RECORDS PROVIDED section start
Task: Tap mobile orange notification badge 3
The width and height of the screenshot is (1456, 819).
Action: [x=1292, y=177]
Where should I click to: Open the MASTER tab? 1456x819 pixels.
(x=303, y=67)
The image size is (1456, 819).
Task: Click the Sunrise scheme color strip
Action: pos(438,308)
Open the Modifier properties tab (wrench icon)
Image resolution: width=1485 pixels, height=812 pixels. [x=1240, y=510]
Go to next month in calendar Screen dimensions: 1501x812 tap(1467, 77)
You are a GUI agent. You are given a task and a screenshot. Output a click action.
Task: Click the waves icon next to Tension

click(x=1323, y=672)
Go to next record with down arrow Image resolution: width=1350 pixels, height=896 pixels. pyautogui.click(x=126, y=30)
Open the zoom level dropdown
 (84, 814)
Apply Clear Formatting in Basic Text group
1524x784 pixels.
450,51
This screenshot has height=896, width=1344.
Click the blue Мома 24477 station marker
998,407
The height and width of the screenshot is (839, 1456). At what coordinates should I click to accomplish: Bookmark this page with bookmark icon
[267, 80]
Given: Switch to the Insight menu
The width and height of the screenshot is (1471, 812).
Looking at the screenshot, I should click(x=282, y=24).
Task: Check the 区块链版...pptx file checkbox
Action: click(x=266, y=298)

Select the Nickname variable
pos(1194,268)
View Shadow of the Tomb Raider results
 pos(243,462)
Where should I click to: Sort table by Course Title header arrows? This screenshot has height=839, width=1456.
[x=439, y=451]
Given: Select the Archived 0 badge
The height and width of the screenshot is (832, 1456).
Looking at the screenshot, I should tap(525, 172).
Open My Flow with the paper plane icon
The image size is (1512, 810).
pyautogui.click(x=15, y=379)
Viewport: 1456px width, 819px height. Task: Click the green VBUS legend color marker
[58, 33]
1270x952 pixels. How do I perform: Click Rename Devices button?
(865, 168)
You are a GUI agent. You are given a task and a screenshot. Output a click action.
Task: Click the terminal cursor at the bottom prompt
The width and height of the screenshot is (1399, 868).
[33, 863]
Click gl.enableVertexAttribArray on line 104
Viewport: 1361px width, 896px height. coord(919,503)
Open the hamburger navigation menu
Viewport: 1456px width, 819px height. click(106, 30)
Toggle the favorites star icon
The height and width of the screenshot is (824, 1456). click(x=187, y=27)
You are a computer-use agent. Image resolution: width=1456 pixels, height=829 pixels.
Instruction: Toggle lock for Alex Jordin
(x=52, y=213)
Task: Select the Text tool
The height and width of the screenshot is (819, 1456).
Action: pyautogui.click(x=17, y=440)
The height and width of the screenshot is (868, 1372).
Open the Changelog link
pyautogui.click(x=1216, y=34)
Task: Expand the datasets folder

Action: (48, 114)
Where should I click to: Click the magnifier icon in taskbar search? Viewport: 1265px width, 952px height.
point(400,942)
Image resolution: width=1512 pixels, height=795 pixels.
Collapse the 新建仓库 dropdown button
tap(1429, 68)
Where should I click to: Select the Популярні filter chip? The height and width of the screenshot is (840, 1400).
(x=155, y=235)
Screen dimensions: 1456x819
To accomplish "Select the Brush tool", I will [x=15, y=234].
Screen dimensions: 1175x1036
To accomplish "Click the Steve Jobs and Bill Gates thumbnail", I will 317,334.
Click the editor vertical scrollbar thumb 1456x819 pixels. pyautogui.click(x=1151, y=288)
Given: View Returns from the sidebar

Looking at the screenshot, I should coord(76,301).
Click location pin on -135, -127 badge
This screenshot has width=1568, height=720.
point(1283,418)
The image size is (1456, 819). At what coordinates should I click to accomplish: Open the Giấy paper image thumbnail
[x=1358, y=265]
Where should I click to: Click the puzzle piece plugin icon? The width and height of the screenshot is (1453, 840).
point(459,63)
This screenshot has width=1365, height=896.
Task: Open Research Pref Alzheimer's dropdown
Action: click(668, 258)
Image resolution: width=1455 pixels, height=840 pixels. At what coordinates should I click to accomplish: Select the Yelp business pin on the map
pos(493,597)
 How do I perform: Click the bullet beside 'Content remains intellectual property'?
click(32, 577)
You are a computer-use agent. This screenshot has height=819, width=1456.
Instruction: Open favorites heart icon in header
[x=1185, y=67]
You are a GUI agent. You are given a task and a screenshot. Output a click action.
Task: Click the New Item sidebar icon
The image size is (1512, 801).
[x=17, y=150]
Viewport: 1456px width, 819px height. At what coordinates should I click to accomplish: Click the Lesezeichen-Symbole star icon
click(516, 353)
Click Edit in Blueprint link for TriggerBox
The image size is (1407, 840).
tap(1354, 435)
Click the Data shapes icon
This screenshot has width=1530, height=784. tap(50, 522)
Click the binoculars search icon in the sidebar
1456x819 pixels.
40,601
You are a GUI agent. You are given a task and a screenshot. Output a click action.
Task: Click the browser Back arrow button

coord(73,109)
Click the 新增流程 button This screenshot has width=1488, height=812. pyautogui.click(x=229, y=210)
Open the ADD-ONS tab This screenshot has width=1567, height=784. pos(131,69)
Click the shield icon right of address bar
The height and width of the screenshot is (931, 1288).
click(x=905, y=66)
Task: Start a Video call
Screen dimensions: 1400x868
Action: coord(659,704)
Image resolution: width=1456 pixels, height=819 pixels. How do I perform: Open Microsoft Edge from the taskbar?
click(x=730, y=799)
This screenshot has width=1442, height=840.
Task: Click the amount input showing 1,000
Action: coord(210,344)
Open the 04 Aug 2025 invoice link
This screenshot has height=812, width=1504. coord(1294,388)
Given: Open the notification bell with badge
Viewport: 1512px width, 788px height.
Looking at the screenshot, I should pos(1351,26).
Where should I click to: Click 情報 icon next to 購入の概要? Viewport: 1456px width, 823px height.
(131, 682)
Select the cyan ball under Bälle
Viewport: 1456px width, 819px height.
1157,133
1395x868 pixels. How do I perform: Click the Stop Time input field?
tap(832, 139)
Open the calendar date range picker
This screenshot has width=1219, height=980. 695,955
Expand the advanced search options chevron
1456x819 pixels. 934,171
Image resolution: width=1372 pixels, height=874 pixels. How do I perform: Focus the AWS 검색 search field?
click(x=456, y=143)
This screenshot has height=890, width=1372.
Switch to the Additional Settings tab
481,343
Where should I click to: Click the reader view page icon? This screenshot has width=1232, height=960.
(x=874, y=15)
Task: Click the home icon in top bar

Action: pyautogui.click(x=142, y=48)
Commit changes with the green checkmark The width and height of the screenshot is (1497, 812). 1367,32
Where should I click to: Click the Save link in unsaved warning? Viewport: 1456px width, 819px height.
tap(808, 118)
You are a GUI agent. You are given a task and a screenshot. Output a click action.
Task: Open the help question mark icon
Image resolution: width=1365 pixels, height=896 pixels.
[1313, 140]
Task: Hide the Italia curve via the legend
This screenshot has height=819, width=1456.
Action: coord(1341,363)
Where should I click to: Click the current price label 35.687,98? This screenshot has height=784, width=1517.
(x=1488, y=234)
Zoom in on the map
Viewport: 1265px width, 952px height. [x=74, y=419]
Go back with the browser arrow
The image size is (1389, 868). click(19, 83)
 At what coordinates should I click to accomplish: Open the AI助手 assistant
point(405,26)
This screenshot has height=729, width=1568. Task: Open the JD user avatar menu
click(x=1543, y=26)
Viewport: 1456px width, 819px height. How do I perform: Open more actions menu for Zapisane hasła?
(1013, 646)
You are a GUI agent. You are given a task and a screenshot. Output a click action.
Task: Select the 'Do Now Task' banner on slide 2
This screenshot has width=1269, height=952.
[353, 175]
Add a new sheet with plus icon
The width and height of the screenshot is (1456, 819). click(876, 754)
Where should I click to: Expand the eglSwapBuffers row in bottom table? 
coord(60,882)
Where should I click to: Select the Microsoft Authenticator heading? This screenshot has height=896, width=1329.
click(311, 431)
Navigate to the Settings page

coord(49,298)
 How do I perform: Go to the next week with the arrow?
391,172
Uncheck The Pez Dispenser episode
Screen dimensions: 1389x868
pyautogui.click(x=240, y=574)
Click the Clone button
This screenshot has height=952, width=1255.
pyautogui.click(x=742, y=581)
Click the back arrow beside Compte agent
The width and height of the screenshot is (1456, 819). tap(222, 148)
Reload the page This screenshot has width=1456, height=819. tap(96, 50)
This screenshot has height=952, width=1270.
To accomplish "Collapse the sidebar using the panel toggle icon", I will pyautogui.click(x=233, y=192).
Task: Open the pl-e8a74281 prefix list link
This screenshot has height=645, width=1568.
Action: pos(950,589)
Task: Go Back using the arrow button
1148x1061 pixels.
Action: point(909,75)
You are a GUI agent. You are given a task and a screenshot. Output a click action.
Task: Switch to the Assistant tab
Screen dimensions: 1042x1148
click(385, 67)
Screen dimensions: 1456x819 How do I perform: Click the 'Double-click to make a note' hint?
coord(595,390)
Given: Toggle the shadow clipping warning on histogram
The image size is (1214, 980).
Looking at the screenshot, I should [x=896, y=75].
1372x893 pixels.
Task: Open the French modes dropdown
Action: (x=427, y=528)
RECORDS PROVIDED section end
ASSIGNMENT = The required output is each line of the entries that contains the word "Text".

YOUR SOLUTION =
Apply Clear Formatting in Basic Text group
Task: Select the Text tool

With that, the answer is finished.